Revitalizing a Historic Carnegie Library with MuseumLab
Revitalizing a Historic Carnegie Library: Introducing the MuseumLab
The MuseumLab, located in a historic Carnegie Library, has emerged as a beacon of educational innovation and access. Built in 1890, the library was one of the first free public libraries in the United States. However, after lightning struck the library’s clock tower and caused a three-ton piece of granite to crash through the roof, the building fell into disrepair and closed its doors in 2006. In 2018, the Koning Eizenberg Architecture architectural studio took on the task of renovating the building, transforming it into a space that offers experimental art and technology programs for young people, a Title 1 charter middle school, and a venue for community events.
Restoring Beauty and Functionality: A Delicate Balance
The MuseumLab’s revitalization project was not an easy feat. In the 1970s, expedient interior alterations had been made to the building, which had to be stripped away to reconnect spaces, reintroduce daylight, and reveal the bones of the historic architecture. This process resulted in what has been called a “beautiful ruin” that challenges the conventions of both preservation and educational settings.
In addition to restoring the building’s aesthetic, the MuseumLab also aimed to improve its environmental performance and address issues of accessibility.
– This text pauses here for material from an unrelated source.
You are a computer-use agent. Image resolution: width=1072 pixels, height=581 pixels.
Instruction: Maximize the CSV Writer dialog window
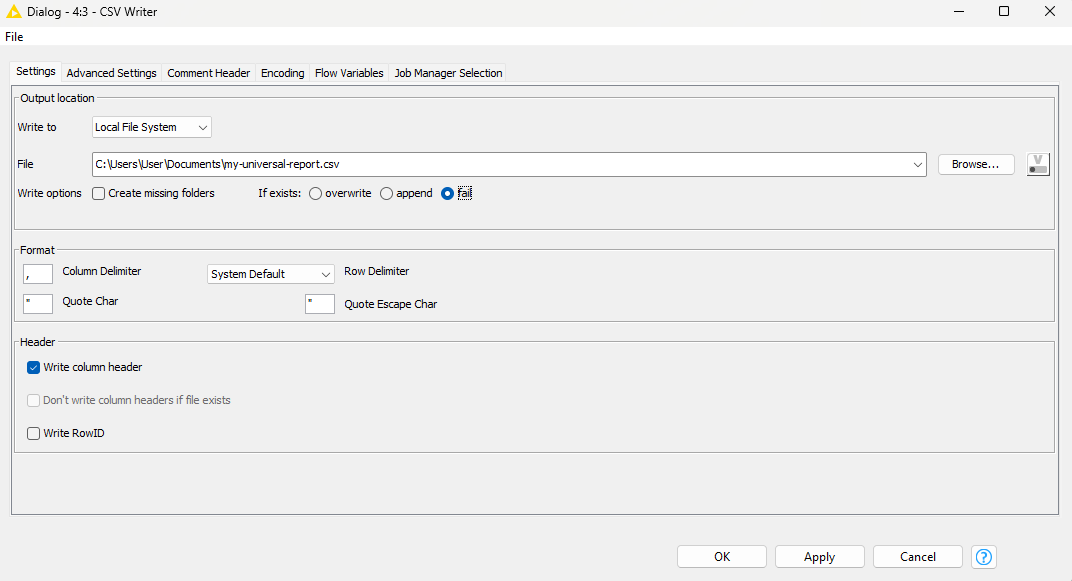1003,12
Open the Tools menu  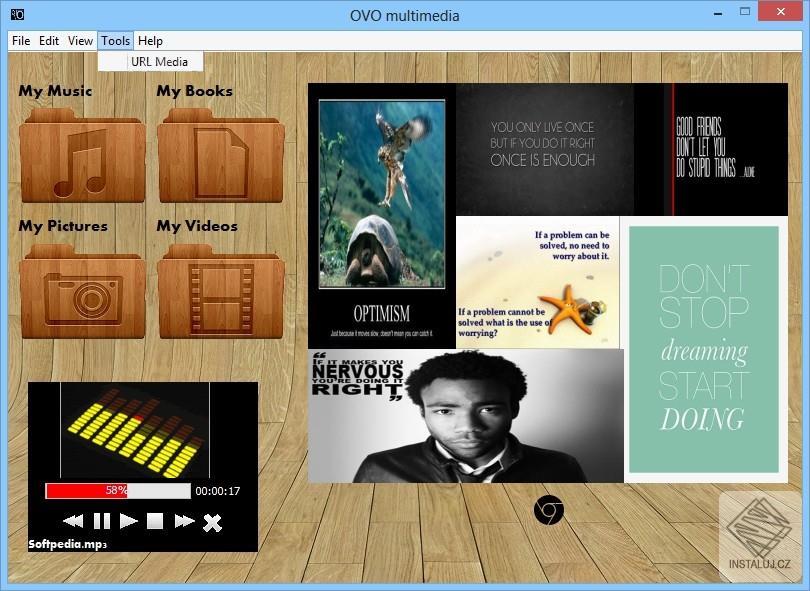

Windows were replaced, and insulation was added to the roof and exterior walls to improve environmental responsiveness. The relocation of the elevator and the enclosure of the 2nd floor light-well achieved much-needed accessibility, unified disparate spaces, and added a double-height daylit gathering space.
Preserving the Past: The MuseumLab’s Archeological Exhibit
Despite the MuseumLab’s restoration efforts, time and the remodel had taken their toll on the building’s interior ornamentation. Column capitals were sliced, steel armatures were exposed, and surface plaster crumbled away. Traditional restoration was not feasible, and so the emerging archeology of the building was turned into an exhibit in and of itself, showcasing the discovery of how things were made.
The MuseumLab has become a testament to the power of adaptive reuse, demonstrating how a historic building can be transformed into a space that is relevant to contemporary society. Through its commitment to educational innovation and access, the MuseumLab is a space that inspires curiosity, imagination, and wonder.